Die Vertreterinnen und Vertreter der deutschsprachigen Ärzteorganisationen, die im Rahmen der 71. Konsultativtagung im bayerischen Bad Gögging zusammenkamen, sehen in den gesundheitlichen Folgen des Klimawandels eine der zentralen Herausforderungen für die Gesundheitsversorgung der Zukunft. 

Die aktuellen Extremhitzeereignisse und die jüngst veröffentlichten Daten zu tausenden hitzebedingten Todesfällen verdeutlichen, dass die Auswirkungen des Klimawandels längst im medizinischen Alltag angekommen sind. Die deutschsprachigen Ärzteorganisationen berichten von dramatischen gesundheitlichen Belastungen durch extreme Hitze und weitere klimabedingte Veränderungen. Besonders betroffen sind ältere Menschen, chronisch Kranke, Kinder und andere Risikogruppen.

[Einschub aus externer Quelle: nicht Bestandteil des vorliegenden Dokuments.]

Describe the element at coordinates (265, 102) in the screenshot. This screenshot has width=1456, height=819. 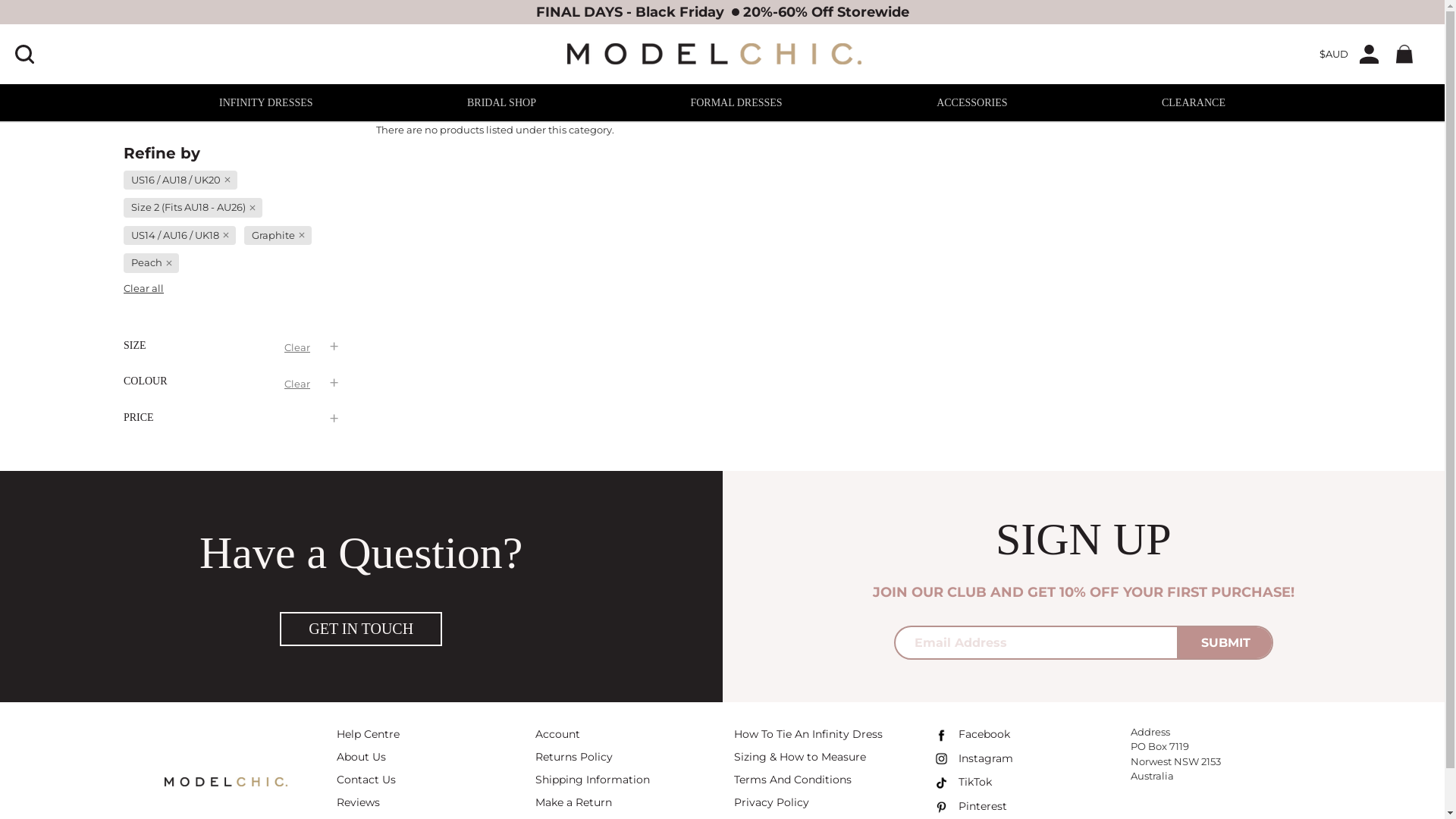
I see `'INFINITY DRESSES'` at that location.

Die deutschsprachigen Ärzteorganisationen sind sich einig, dass die Gesundheitssysteme jetzt konsequent auf diese Entwicklungen vorbereitet und klimaresilient gemacht werden müssen. Dazu gehören wirksame Hitzeschutzmaßnahmen für Patientinnen und Patienten ebenso wie für die Beschäftigten im Gesundheitswesen sowie eine bessere Vorbereitung auf klimabedingte Gesundheitsrisiken. Von besonderer Bedeutung ist es auch, die Gesundheitskompetenz und die Eigenverantwortung der Bevölkerung mit Blick auf hitzebedingte Gesundheitsgefahren zu stärken.  

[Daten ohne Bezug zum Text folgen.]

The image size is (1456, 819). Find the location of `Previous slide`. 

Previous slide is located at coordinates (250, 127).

Ziel ist es, die Gesundheitsversorgung krisenresilienter zu machen und die Patientensicherheit auch unter den Bedingungen des Klimawandels dauerhaft zu gewährleisten.

Zugleich sehen die deutschsprachigen Ärzteorganisationen den Gesundheitssektor in der Verantwortung, seinen Beitrag zu einer nachhaltigen und ressourcenschonenden Gesundheitsversorgung zu leisten. 

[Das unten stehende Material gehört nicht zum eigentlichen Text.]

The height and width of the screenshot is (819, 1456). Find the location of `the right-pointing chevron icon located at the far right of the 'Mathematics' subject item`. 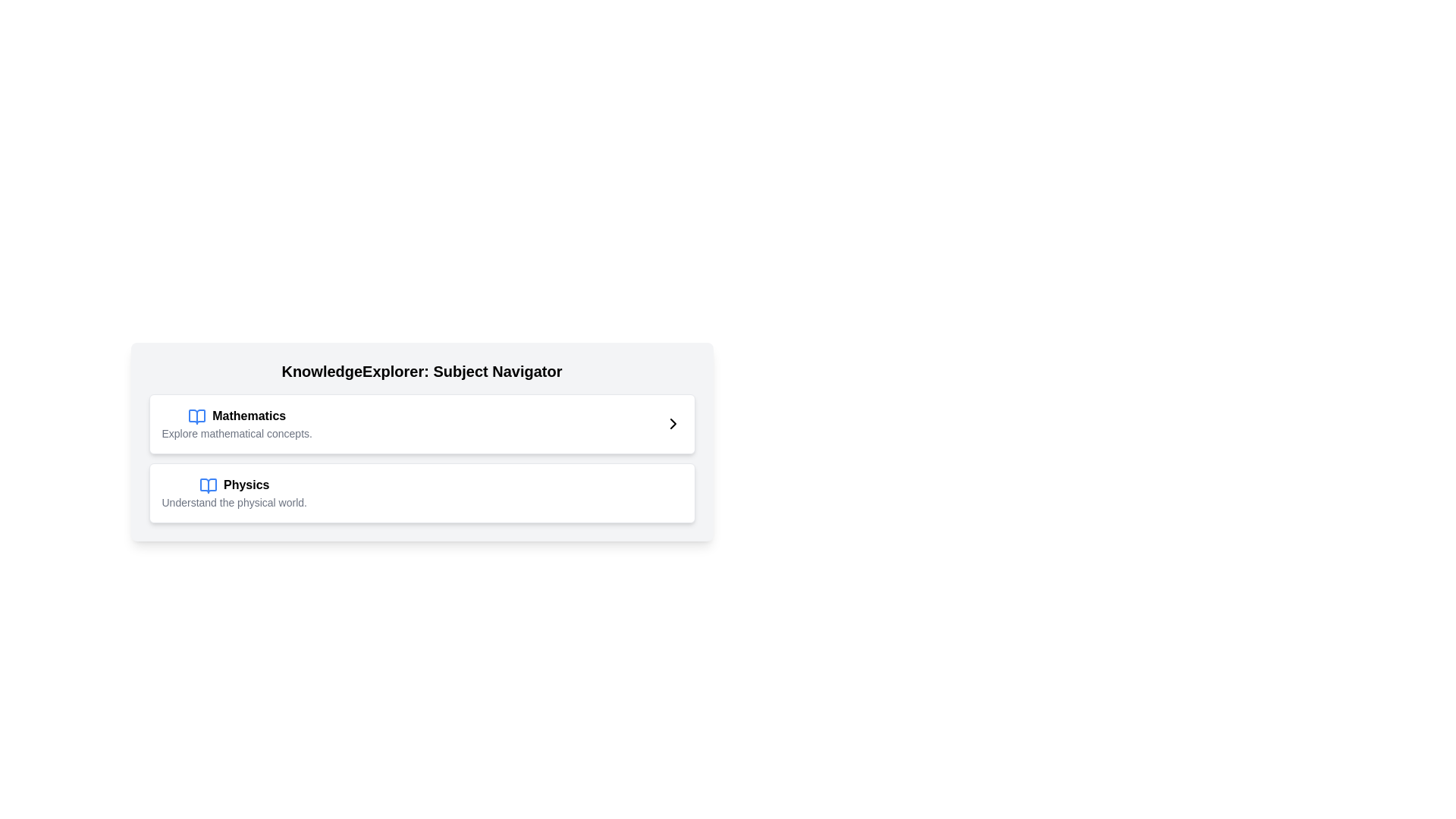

Die deutschsprachigen Ärzteorganisationen appellieren an die politisch Verantwortlichen, die hierfür notwendigen strukturellen, personellen und finanziellen Voraussetzungen unverzüglich zu schaffen. Insbesondere sind gezielte Investitionen in klimaresiliente Gesundheitseinrichtungen und wirksame Hitzeschutzmaßnahmen erforderlich. Die Akteure auf den verschiedenen Ebenen sollten sich zügig in Lagebesprechungen zusammenfinden, um aus der Extremhitzewelle im Juni zu lernen und Maßnahmen zu definieren, die für eine jederzeit mögliche weitere Hitzewelle wirksam werden. Die Ärzteschaft wird sich dabei aktiv einbringen.